Publishing in history is and always has been one of the most important education tools, after the Germans burned all available books during Nazi time, the Rohwolt publishing house created after the war a paperback series which were named after it’s production method, the rotating press: rororo, an idea they got from publishing in the US.
So, what to do in South Africa today? If publishing houses don’t have the capacity to read each and every manuscript which is sent to them? And if special incentives are needed to elicit publications in the African languages? I think that there never is a lack of interesting stories but that publishing houses and literary critics maybe don’t have enough time and energy to read and appreciate manuscripts and to commit grooming young authors. Or, for schools to pay attention to talent and to promote it. Same with visual arts, by the way. Everybody is waiting for once-off literary talents, but nobody wants to acknowledge that artists working in any medium need lots of time and support by and interaction with the public and other creatives to actually nurture and mature their writing in order for it to become “interesting”. Recently I read somewhere that anyone can beat a lack of talent with hard work. It always is about hard work.
I also want to ask you about which SA writers – and books you are reading, in general.

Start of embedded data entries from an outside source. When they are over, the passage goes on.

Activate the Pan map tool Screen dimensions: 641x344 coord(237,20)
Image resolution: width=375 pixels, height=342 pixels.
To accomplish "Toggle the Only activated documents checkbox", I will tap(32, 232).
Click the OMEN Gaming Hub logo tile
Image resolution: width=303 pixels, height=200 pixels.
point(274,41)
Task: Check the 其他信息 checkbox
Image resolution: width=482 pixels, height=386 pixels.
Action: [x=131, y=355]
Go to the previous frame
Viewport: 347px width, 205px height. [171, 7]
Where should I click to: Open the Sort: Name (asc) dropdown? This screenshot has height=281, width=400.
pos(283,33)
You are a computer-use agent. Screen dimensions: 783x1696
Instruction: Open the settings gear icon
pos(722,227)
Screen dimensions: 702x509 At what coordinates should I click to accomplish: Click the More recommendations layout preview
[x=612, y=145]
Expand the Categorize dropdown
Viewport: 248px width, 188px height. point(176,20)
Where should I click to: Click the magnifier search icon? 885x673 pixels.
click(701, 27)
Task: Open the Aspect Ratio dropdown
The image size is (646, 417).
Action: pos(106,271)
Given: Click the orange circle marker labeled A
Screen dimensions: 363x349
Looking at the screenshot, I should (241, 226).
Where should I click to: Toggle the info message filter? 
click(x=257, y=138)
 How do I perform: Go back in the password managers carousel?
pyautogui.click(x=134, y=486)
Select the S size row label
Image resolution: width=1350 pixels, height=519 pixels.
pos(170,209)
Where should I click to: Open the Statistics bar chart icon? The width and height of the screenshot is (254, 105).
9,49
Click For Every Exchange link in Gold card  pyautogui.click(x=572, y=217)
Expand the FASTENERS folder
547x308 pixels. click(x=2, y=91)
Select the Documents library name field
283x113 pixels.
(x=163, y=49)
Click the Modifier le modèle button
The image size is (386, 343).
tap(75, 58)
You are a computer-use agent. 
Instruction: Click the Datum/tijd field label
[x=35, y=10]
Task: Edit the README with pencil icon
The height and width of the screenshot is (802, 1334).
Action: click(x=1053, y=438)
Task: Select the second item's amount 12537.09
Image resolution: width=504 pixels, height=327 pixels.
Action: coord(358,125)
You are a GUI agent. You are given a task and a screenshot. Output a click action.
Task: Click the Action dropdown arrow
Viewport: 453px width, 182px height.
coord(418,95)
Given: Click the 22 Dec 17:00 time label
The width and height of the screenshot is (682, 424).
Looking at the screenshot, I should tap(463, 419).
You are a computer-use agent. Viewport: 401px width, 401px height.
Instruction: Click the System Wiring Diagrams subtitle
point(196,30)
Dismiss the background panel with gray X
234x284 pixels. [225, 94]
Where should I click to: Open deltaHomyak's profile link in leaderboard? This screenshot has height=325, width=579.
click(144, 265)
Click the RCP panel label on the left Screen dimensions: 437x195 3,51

I like to read everything that comes my way, there are many writers from Southern Africa which I really like. To name the authors of the texts which I’ve sent to Sicak Nal, translated by its publisher Sureyyya Evern into the Turkish language: Fezisa Mbidi, Goodenough Mashego, Anton Krueger, Grace Musila, Achal Prabhala, Martin Njaga and Welsey Pepper. There is always more that I want to read. My all time favourite author is the Hungarian author Tibor Dery, who wrote this wonderful novel “Mr. G. A. in X” which you really need to read yourself.